Insomma, il teatro “tradizionale” (quello della “quarta parete” e della “sospensione dell’incredulità”) non gli basta più. Nel Novecento, il mondo sta scoppiando e (con esso) le finzioni artistiche. Forse, in tutto questo, c’entra anche la prigione di follia in cui il drammaturgo vive quotidianamente: da quando sua moglie è impazzita, il discrimine tra il normale e l’anormale non è mai scontato. Ma anche lui non ha una mente serena quanto sembrerebbe… I suoi ricordi e i suoi personaggi gli appaiono innanzi come persone in carne ed ossa, quasi al limite della schizofrenia. Uno di questi “fantasmi veri” è proprio la sua balia, che ricorda i momenti in cui lui, da piccolo, era preso dalla “stranezza”: una specie di follia legata anche agli effetti del lume lunare. All’epoca, gli bastavano un po’ di coccole e una nenia, per farla passare. E ora che la sua balia non può più rassicurarlo…?

            Fatto sta che la “stranezza” prende la forma del suo capolavoro: un’opera teatrale che smonta contemporaneamente il teatro e il mondo degli spettatori, annullando i confini fra l’uno e l’altro.

 

 Voi avete posto una bomba nelle fondamenta dell’edificio della realtà e vi state seduto tranquillamente sopra.

 

gli dice (nel film) un altro grande autore siciliano dell’epoca, Giovanni Verga (Renato Carpentieri). È significativo il fatto che, a pronunciare queste parole, sia lo scrittore che, più d’ogni altro in Italia, ha cercato di fare della letteratura il fedele strumento di resa della realtà. Guardiamo il giudizio della storia: il Verismo è stato una parentesi limitata; da Pirandello in poi, invece, il teatro non è più stato quello di prima. La letteratura può avere un futuro solo se è fino in fondo ciò che è: finzione sempre più consapevole che entra nella vita, ribaltando le prospettive dei lettori/spettatori e facendo appello al loro senso critico.
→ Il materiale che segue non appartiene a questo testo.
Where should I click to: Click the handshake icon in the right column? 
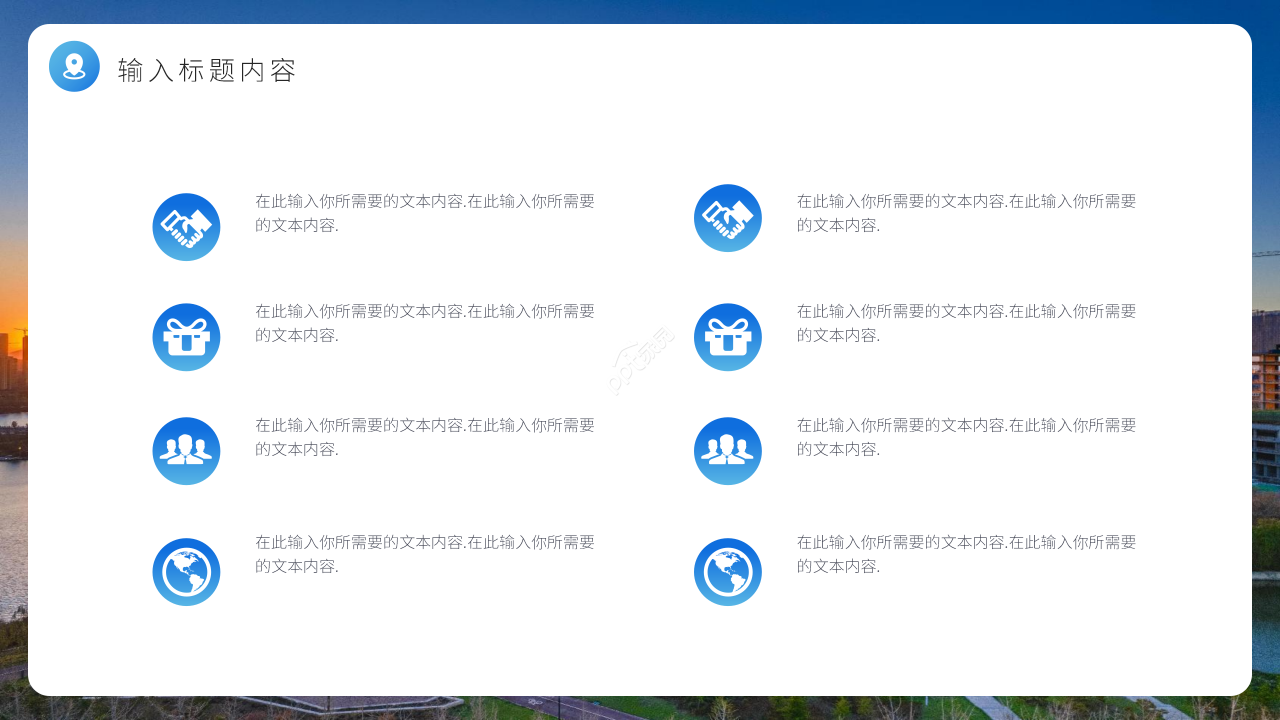[728, 217]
            E l’incontro con Onofrio e Sebastiano che c’entra? È proprio il loro approccio ingenuo ai due mondi, quello della verità e quello della scena, a far scattare in Pirandello la scintilla che lo porterà alla sua rivoluzione. I due portano sul palco i fatti del villaggio, spacciandoli per “riferimenti puramente casuali”; ma, in modo veramente casuale, finiranno per esibire in teatro i propri drammi personali.
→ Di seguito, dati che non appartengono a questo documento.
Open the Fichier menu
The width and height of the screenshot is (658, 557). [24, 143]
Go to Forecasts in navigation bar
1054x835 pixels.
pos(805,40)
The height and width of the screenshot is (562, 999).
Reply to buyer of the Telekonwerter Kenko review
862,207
            Ecco, dunque, che la permeabilità fra realtà e finzione che caratterizza ormai la vita di Pirandello può anche creare una possibilità di riscatto. Se Onofrio e Sebastiano sono fatti della stessa sostanza dei suoi personaggi, lui ha il potere di dare una nuova direzione alla loro storia, di portarla verso un finale dignitoso. Ahimè, questo è solo il sogno d’un professore geniale minacciato dalla follia. Ma, per lo spazio d’un film, funziona. Di certo, i suoi Sei personaggi in cerca d’autore si sono rivelati allo stesso tempo una bomba e un trionfo. In bocca al lupo, brave new world che deve rimanere sveglio per capire quale sia la realtà.